Integrating biogravimetric analysis and machine learning for systematic studies of botanical materials: From bioactive constituent identification to production area prediction.
10.1016/j.jpha.2025.101222
- Author:
Sinan WANG
1
;
Huiru XIANG
1
;
Xinyuan PAN
1
;
Jianyang PAN
1
;
Lu ZHAO
1
;
Yi WANG
1
;
Shaoqing CUI
2
;
Yu TANG
1
Author Information
1. Pharmaceutical Informatics Institute, College of Pharmaceutical Sciences, Zhejiang University, Hangzhou, 310058, China.
2. Department of Biosystems Engineering and Food Science, Zhejiang University, Hangzhou, 310058, China.
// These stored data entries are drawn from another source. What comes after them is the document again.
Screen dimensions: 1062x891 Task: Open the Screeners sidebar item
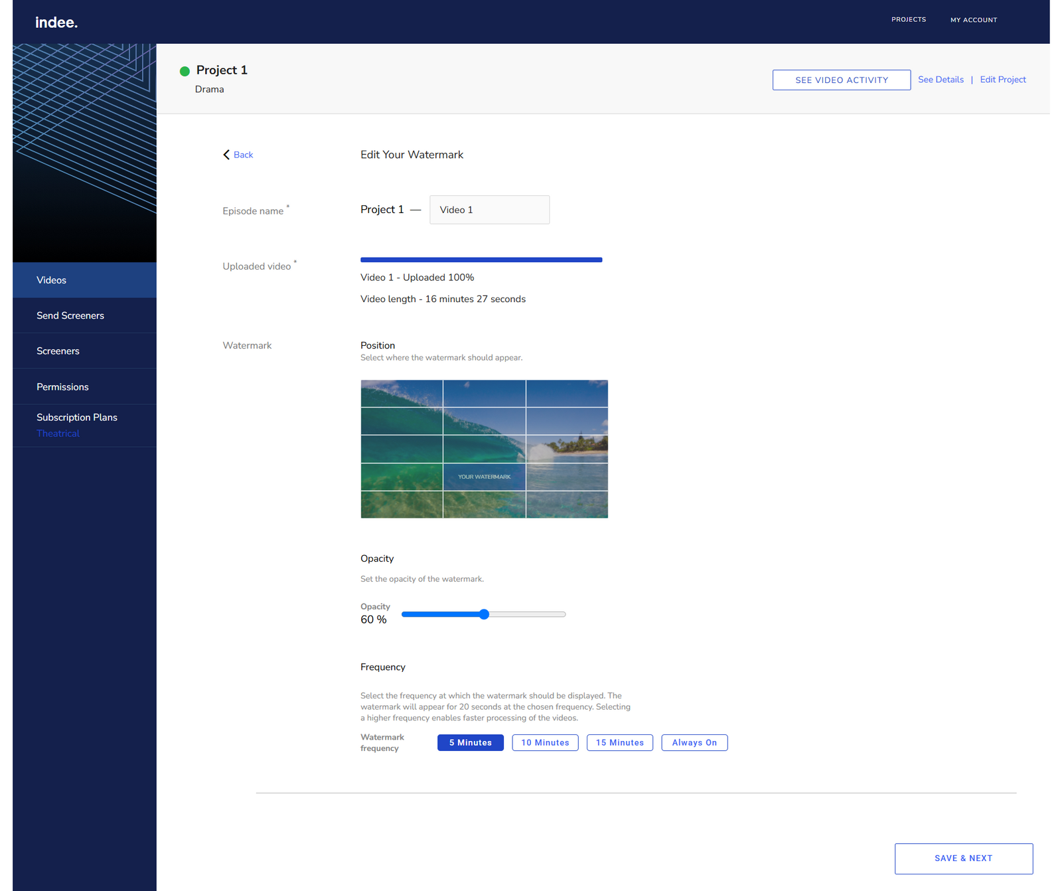tap(58, 351)
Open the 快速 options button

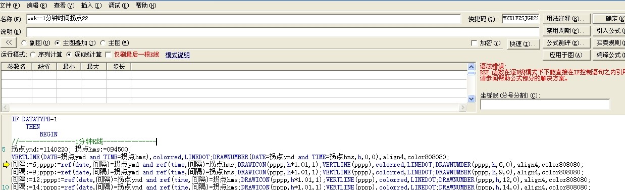point(523,43)
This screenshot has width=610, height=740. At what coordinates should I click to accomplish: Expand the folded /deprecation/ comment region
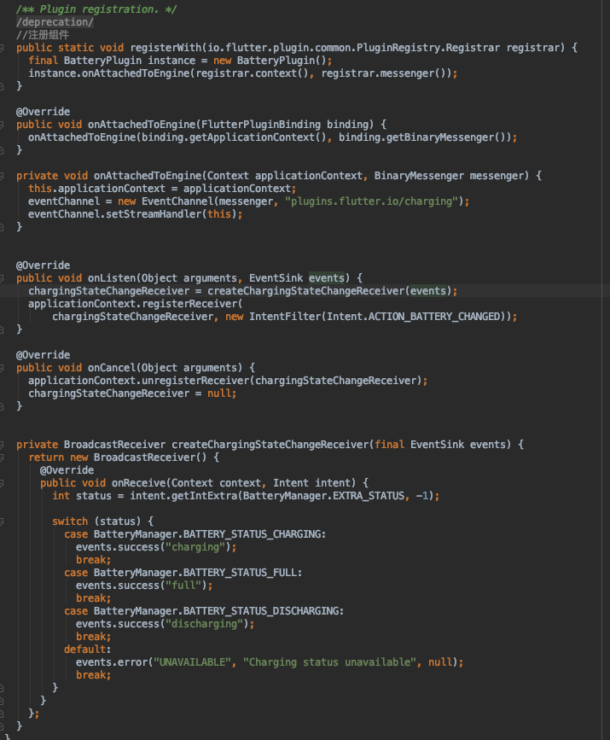[x=55, y=21]
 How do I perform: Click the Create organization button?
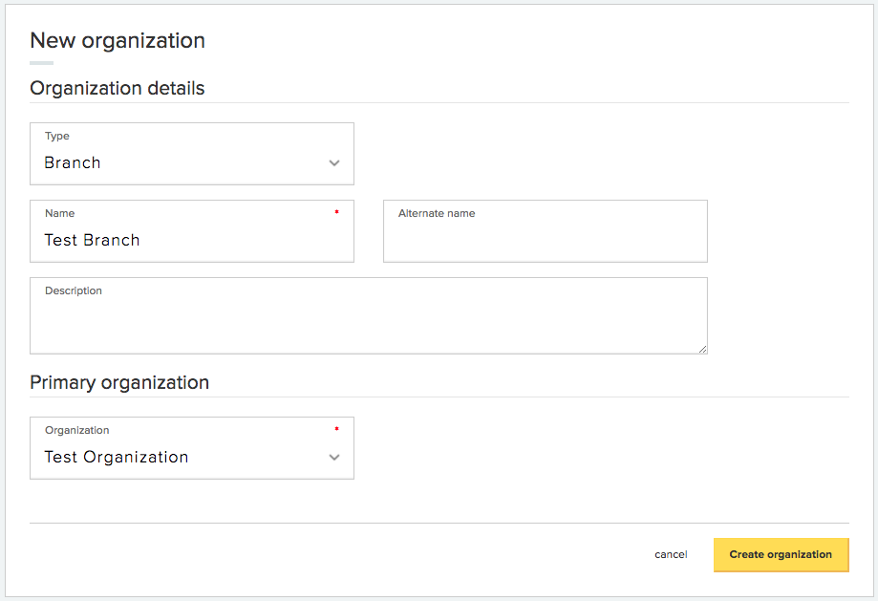[782, 554]
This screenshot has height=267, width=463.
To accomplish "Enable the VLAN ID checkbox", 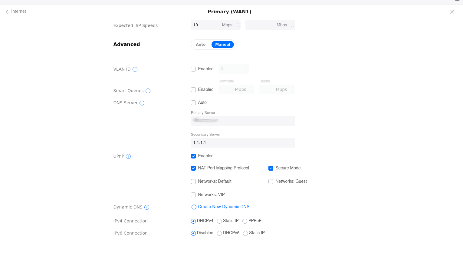I will pos(193,69).
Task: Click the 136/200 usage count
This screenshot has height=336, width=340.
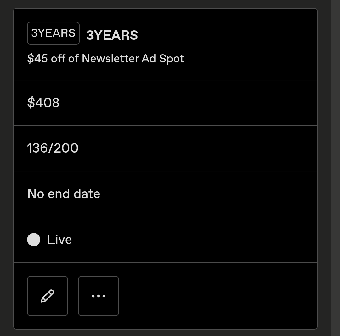Action: point(53,148)
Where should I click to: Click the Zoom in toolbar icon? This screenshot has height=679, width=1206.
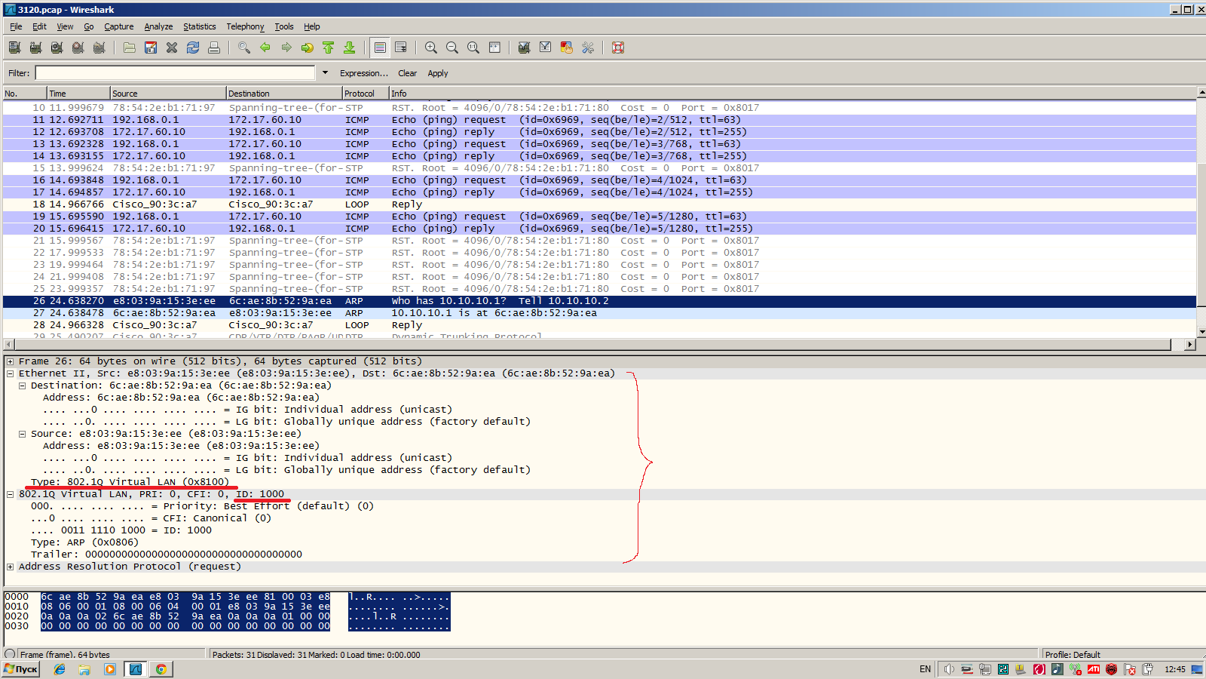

- Publication Type:Journal Article
- Keywords:
Activity index;
Bioactive substance groups;
Biogravimetric analysis;
Codonopsis radix;
qHNMR
- From:
Journal of Pharmaceutical Analysis
2025;15(10):101222-101222
- CountryChina
- Language:English
-
Abstract:
In general, bioassay-guided fractionation and isolation of bioactive constituents from botanical materials frequently ended up with the reward of a single compound. However, botanical materials typically exert their therapeutic actions through multi-pathway effects due to the intrinsic complex nature of chemical constituents. In addition, the content of bioactive compounds in botanical materials is largely dependent on humidity, temperature, soil, especially geographical origins, from which rapid and accurate identification of plant materials is pressingly needed. These long-standing obstacles collectively impede the deep exploitation and application of these versatile natural sources. To address the challenges, a new paradigm integrating biogravimetric analyses and machine learning-driven origin classification (BAMLOC) was developed. The biogravimetric analyses are based on absolute qHNMR quantification and in vivo zebrafish model-assisted activity index calculation, by which bioactive substance groups jointly responsible for the bioactivities in all fractions are pinpointed before any isolation effort. To differentiate origin-different botanical materials varying in the content of bioactive substance groups, principal component analysis, linear discriminant analysis, and hierarchical cluster analysis in conjunction with supervised support vector machine are employed to classify and predict production areas based on the detection of volatile organic compounds by E-nose and GC-MS. Expanding BAMLOC to Codonopsis Radix enables the identification of polyacetylenes and pyrrolidine alkaloids as the bioactive substance group for immune restoration effect and accurately determines the origins of plants. This study advances the toolbox for the discovery of bioactive compounds from complex mixtures and lays a more definitive foundation for the in-depth utilization of botanical materials.